Pew Sermon – John 20:1-18

People are all different, we think differently, and we react differently.

Perhaps some of the people who followed Jesus never really expected Him to succeed. They loved Him and believed in Him, but they knew the world too well. They knew people’s cynicism and selfishness, and so they knew that Jesus would be rejected and killed.

And on that first Easter morning, they set off to take care of His corpse.

And are thrown into disorder and terror when they find the empty tomb and an angel. Hope and new life were not part of their plan.

Other disciples were sure, right up to the last minute, that Jesus would pull some spectacular trick out of the bag and save Himself.

They had seen Him perform so many miracles before; but when it became clear that nothing was going to save Jesus, that He really was going to die, their world was turned upside down, and they scattered in disarray.

People’s reactions to the resurrection are just as varied. In John’s Gospel today, the empty tomb means very different things to the two sets of people who see it.

For Peter and the beloved disciple. The dark moth of the cave is a doorway for the rebirth of hope. They had been right about Jesus: He did have one more spectacular miracle to perform after all.
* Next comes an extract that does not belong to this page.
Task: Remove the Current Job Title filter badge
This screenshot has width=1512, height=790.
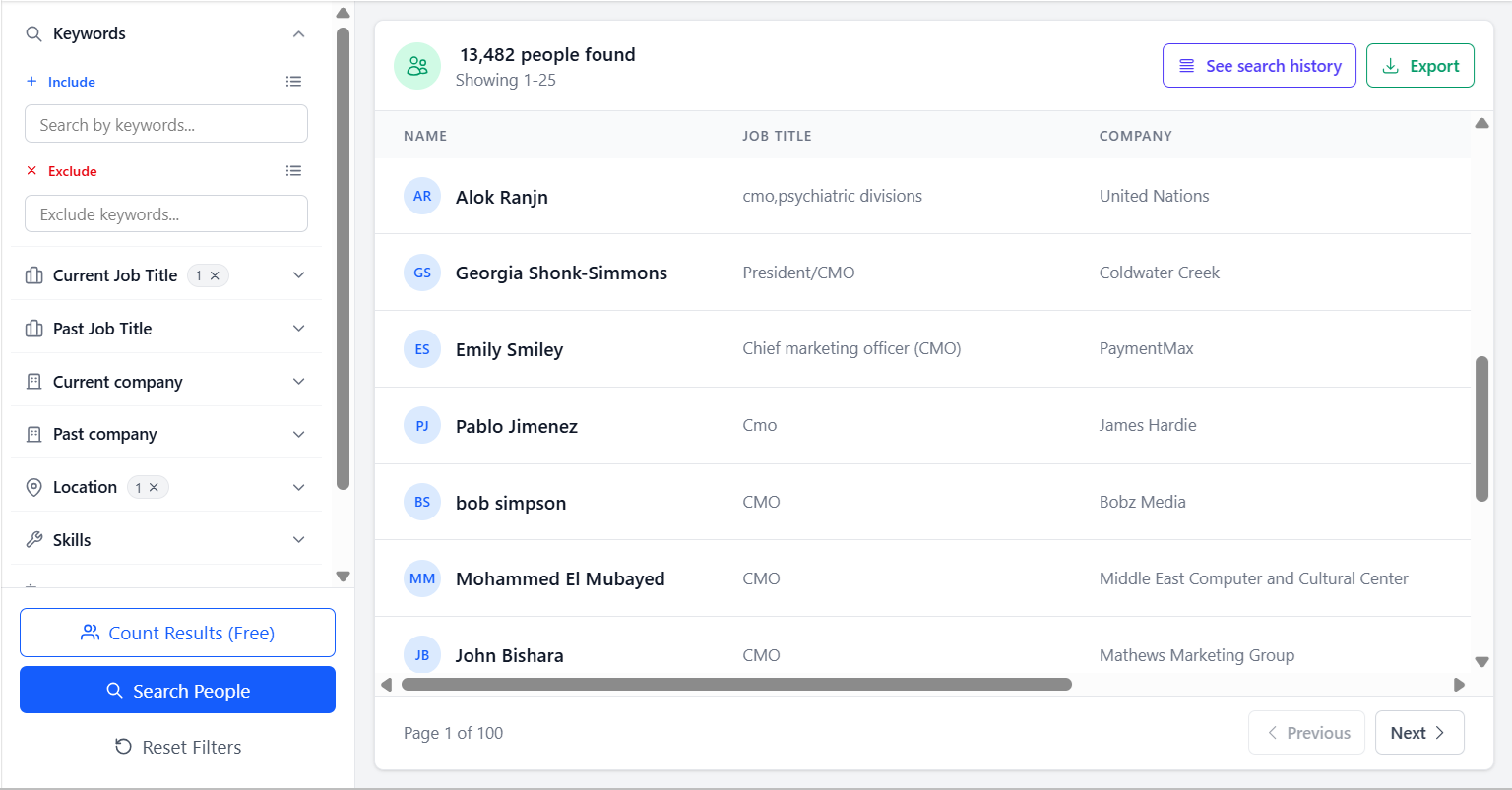Action: [x=215, y=275]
They see the tomb and run to spread the good news.

But for Mary, the black hole of the empty tomb is still about loss. Where is the body?

She is so far gone in the grief that she had been expecting for so long that she cannot feel hope until she sees Jesus with her own eyes.

Mary is sometimes called “the apostle to the apostles” because she was the first to see the risen Jesus and tell others what she had seen.

But other disciples, like Thomas, or the two who were walking to Emmaus, or Peter, who betrayed Jesus, all needed to meet the risen Lord, too.

Each of them needed something slightly different in order to believe.

Mary needed to see, Thomas needed to touch, the pair on the road to Emmaus needed to see how it made sense in terms of the scriptures, Peter needed to be forgiven and given responsibility.

Each one was different, and to each one, Jesus appeared.

People are all different. Jesus knew that and treated them accordingly.

God knows that, because He made us. But we who proclaim the news of the risen Lord do not always remember how different people are.

What makes each one of us come to faith in Christ and go on believing and trusting in His new life will vary from person to person.

Jesus can be encountered in so many different ways.

Our task, on this Easter day and always, is to discern what it is that people need in order to meet the risen Christ, and to try to help them in that need.

Some need to meet Jesus in their grief, some in hope, some in human touch, some in rational argument, some in anger at the cruelty of the world.

Jesus wants to meet everyone where they can find Him, so that all may share His risen life.